**EXERCISE AIM**
Please copy exactly the lines from the one containing "Image resolution: width=1036" to the end of the entries, both included, and nothing else. Omit every picture.

**MATERIAL SHOWN**
★ ★ ★ ★

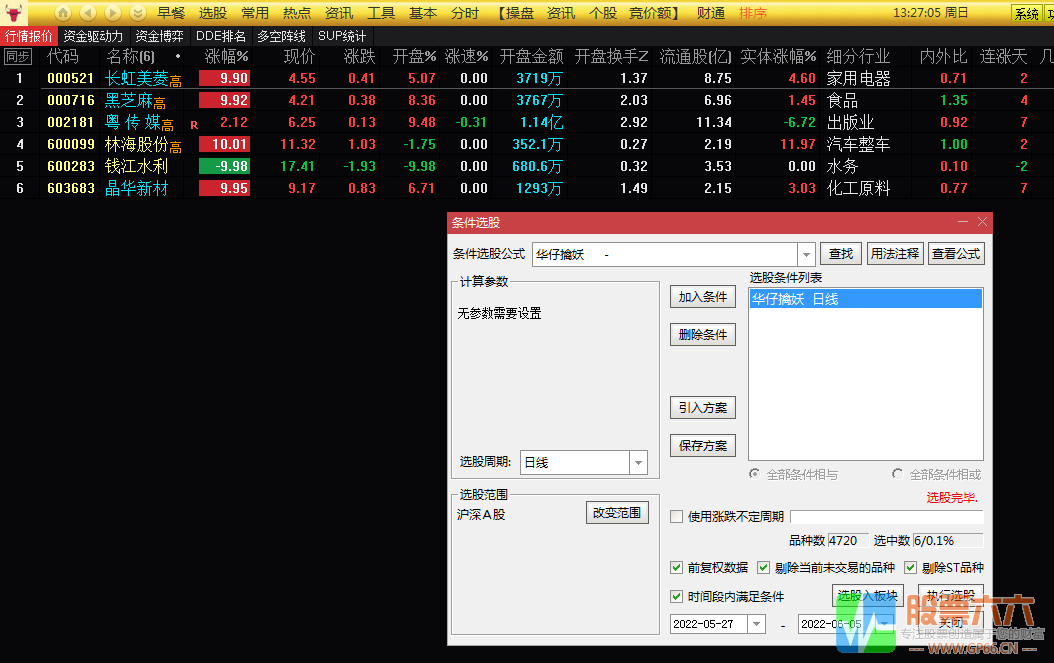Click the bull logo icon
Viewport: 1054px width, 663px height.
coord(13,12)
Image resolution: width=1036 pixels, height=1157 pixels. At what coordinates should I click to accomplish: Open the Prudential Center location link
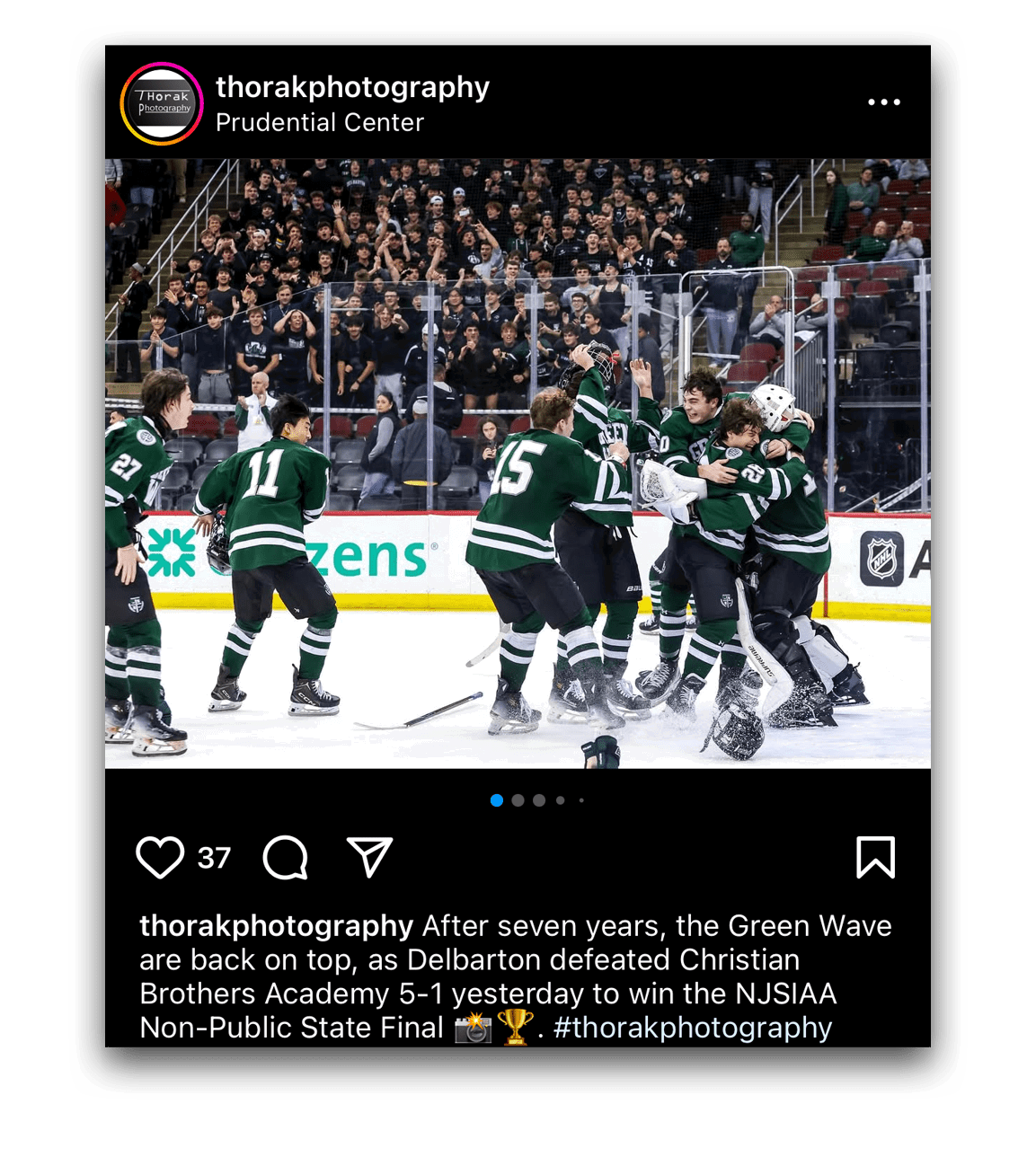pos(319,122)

★ ★ ★ ★

**TASK RESPONSE**
Image resolution: width=1036 pixels, height=1157 pixels. At what coordinates should I click to accomplish: Open the Prudential Center location link
pos(319,122)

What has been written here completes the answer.